Sorry if this is obvious… Check that the file has actually gone from the source disk (that you didn’t copy rather than move by mistake)
Are the drives physical drives or are they partitions of fewer drivers (or one drive)
I find that a very useful program to help in freeing up space is Treesize Pro. It can list your directories in order of size, making it easy to free up lots of space without having to root out files. And it makes it very quick to find the largest files/directories.
Without it you could spend all day removing large files, all the time not knowing about the HUGE file in the unknown directory that you missed.
Sounds like you need to empty the recycle bin. Right click the Recycle Bin, and click “Empty Recycle Bin.”
FYI, if there’s a file you’d like to delete and are SURE you’ll never want it back and don’t want it wasting space in your Recycle bin, select the file(s) and hit Shift+Delete.
Checked and double-checked, especially that 20-gig video file.
Two separate physical drives.
Thanks for the program link. Maybe I’ll give it a try when I get home, although I dunno if that would work. Then again, I’ve got this horrible nagging feeling (as I do with all computer-related problems) that there’s a terribly simple solution.
Well, apart from simply helping you find large files I was thinking it would maybe identify the reason why moving a 6 gig file didn’t free up 6 gig of space (by finding any file that big). I am baffled by that one.
If you like Treesize, google for “Sequoia View”. It does what Treesize does, but shows the results graphically. I recommend it.
Damn that’s a bloody eye-pleasing app!
(and when I am sober I’ll be able to find out how useful it is)
Thanks for the link.
A similar app, the one I use, is SpaceMonger.
Do you have Norton Systemworks (or Utilities) or some other program with “undelete” functionality installed? If so, you may need, in the case of Norton, to right-click your recycle bin and “delete protected files.” Happens to me all the time (even times I could’ve sworn I turned off the protection feature).
Holy sweet load of mother-plunkin’ crap! KKBattousai hit the correct answer! Free space: 30.1 gigabytes… woo!
Strange thing: I actually checked the Recycle Bin, and it said that the largest “stored” file was just over 10 megabytes. But then I emptied it, and… well… I’m good! Sweet!
Thanks, y’alls. You guys just made a shitty day decent.
I’ve got a question, though. Why does an hour of video make up 20Gb. When I capture raw DV from tape it comes in at 13Gb per hour (approx).

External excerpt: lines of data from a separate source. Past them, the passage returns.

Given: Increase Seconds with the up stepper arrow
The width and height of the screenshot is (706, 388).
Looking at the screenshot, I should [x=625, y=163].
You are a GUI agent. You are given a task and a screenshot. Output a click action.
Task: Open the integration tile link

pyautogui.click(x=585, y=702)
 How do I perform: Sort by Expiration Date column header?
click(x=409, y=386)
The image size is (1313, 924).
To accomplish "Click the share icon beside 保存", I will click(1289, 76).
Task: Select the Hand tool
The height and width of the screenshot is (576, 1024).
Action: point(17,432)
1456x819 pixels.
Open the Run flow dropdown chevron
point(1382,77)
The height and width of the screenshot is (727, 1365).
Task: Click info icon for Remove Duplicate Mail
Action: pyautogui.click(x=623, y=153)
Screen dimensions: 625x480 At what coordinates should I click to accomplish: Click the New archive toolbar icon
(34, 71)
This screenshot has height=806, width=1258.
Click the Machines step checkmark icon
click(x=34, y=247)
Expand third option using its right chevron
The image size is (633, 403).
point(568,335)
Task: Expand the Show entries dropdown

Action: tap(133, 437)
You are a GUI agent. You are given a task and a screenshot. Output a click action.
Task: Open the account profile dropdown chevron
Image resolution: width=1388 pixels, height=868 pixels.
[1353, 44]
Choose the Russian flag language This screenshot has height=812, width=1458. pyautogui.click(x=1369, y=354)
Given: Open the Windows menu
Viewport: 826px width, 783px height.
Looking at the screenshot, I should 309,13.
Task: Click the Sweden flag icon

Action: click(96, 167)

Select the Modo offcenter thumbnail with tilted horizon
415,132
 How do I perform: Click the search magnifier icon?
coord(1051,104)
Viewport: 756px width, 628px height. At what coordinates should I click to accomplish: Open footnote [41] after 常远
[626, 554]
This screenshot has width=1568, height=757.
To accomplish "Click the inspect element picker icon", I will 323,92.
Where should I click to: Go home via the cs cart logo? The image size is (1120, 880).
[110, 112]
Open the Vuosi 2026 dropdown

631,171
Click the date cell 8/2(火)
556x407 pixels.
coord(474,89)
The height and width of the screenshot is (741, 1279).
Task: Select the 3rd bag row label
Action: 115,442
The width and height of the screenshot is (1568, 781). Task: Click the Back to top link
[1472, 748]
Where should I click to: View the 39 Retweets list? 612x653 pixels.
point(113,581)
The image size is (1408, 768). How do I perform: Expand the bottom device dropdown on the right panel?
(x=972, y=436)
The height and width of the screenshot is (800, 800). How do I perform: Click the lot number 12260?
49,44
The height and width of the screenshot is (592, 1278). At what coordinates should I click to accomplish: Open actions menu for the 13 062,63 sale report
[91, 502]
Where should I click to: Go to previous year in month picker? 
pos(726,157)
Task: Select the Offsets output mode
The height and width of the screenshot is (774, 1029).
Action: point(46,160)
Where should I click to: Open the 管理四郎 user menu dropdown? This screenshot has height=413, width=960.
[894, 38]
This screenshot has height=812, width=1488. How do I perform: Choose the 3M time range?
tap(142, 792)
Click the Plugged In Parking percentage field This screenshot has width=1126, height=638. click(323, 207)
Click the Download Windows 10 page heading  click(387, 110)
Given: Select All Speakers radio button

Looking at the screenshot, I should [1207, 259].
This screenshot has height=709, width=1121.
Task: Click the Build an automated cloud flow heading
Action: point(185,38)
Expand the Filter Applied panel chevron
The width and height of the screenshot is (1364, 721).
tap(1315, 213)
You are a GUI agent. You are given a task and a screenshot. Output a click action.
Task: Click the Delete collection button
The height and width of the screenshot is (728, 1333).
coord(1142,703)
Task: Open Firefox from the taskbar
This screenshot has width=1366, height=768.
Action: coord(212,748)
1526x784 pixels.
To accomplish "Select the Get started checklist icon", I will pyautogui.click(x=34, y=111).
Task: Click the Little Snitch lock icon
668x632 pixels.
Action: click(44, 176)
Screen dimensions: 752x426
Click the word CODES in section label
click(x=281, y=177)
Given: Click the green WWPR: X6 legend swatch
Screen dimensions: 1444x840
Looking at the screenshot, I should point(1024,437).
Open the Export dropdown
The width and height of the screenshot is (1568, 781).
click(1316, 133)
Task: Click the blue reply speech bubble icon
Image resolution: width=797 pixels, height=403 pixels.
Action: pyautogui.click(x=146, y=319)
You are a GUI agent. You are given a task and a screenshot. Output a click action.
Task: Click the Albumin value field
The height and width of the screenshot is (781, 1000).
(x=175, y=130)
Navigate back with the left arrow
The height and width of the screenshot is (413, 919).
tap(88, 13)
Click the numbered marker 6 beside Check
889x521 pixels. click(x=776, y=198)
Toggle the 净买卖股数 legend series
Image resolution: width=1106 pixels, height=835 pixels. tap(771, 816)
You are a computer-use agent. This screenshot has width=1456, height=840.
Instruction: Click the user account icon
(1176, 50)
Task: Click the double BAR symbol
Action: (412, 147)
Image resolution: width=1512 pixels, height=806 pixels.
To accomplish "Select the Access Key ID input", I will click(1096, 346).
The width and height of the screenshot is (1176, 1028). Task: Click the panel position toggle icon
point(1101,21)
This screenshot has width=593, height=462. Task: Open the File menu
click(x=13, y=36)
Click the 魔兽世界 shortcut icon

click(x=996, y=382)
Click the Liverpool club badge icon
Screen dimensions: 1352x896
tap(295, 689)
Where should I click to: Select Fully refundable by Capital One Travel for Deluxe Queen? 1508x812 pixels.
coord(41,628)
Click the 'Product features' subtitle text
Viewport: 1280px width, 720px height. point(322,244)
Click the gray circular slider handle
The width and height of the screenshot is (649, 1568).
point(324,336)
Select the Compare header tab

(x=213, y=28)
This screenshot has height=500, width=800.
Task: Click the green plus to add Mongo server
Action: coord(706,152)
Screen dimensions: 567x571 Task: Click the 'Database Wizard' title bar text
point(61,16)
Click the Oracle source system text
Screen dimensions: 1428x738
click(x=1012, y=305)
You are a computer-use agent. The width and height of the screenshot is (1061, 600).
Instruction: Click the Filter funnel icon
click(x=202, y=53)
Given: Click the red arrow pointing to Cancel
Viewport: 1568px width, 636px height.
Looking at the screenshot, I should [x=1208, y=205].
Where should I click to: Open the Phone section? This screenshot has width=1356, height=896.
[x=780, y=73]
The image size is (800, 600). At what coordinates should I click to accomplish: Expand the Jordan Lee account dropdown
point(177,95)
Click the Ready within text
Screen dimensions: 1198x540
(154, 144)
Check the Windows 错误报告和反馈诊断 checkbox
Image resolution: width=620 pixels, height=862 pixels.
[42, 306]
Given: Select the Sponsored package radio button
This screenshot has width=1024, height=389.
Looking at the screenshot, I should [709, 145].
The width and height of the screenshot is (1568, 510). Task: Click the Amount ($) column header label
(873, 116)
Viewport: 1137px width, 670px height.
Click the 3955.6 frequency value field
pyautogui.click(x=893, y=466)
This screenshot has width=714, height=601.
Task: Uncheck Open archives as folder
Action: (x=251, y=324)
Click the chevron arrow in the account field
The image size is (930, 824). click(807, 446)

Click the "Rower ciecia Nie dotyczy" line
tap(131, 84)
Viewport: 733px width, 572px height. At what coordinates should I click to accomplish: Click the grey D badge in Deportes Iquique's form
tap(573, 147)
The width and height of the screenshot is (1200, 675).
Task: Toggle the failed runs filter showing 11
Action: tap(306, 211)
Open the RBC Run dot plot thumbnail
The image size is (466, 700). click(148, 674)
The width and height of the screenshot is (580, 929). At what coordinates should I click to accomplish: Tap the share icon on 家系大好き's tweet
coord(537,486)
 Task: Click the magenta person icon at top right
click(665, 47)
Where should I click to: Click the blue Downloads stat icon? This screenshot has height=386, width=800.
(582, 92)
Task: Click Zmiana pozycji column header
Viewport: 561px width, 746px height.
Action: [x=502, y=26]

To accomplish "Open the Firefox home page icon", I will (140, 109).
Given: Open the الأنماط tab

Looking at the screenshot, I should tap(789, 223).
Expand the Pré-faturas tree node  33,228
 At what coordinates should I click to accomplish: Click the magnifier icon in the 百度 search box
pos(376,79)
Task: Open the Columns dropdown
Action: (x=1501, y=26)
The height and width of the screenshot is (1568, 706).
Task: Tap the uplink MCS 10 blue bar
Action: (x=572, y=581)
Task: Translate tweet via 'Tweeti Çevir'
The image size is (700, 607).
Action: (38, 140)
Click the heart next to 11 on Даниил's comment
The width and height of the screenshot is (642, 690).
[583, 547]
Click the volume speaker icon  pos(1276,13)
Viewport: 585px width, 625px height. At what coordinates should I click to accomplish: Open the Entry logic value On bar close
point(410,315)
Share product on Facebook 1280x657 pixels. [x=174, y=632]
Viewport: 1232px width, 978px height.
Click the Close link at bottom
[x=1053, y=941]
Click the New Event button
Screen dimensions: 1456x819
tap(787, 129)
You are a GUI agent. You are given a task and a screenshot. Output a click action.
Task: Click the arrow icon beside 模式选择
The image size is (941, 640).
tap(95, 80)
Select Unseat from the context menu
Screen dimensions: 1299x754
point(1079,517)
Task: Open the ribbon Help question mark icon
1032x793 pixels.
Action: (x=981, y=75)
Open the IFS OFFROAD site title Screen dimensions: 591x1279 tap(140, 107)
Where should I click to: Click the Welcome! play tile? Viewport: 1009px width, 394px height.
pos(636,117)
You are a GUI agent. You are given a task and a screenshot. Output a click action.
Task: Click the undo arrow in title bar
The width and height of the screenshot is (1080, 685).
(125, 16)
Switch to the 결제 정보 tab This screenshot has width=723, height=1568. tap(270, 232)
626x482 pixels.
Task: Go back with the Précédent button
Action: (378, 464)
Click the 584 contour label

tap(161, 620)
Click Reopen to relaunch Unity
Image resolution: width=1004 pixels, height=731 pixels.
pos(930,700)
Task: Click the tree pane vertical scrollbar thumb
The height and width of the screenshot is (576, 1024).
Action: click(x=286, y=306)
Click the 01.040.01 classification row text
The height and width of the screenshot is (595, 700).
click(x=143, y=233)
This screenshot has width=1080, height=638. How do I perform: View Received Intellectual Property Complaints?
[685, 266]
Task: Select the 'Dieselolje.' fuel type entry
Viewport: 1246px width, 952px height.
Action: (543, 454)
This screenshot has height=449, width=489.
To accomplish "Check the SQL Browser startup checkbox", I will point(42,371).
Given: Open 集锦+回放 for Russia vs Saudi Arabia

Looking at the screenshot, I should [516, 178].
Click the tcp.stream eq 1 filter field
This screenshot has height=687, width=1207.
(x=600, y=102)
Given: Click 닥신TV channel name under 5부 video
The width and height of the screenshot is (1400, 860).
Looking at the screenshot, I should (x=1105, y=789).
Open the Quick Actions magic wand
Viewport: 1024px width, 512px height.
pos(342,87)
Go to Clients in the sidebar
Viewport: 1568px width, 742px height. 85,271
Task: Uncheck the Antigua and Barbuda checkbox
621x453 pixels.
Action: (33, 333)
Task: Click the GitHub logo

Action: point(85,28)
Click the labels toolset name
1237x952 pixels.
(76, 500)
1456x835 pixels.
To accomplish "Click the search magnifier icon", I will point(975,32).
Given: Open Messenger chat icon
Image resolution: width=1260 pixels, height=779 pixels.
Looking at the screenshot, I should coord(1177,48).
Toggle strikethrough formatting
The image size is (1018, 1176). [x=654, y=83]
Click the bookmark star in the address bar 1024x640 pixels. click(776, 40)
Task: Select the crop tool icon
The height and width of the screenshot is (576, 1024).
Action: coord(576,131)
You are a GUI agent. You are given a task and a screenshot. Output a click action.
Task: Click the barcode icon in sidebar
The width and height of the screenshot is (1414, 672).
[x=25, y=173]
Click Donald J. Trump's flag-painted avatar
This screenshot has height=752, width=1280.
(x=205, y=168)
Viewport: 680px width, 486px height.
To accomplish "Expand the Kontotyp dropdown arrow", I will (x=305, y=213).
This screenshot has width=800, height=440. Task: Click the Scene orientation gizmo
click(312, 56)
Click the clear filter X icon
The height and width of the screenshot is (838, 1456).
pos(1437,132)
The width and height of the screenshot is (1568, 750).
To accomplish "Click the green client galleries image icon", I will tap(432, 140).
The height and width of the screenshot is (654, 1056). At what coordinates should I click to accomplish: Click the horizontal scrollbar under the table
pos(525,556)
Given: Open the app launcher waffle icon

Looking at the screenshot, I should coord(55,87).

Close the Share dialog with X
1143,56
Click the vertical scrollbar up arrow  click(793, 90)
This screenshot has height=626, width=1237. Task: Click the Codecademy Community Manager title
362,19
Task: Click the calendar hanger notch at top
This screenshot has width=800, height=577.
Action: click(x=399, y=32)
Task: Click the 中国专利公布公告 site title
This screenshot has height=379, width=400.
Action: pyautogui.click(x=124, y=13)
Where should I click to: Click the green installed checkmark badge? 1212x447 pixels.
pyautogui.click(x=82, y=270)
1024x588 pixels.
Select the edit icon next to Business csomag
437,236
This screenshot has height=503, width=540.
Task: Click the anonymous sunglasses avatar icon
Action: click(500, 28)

Are there additional things included?
DV is still compressed, by a factor of 1:5 (or is that 5:1? Whatever). I accidentally told Premiere to export the video as “Microsoft AVI” rather than “Microsoft **DV]/b] AVI”. Actually, the 20-gig file was only 14 minutes of raw, uncompressed footage.
Oh well. A mod can close this thread. Maybe add a link to it in the Computer Problems sticky.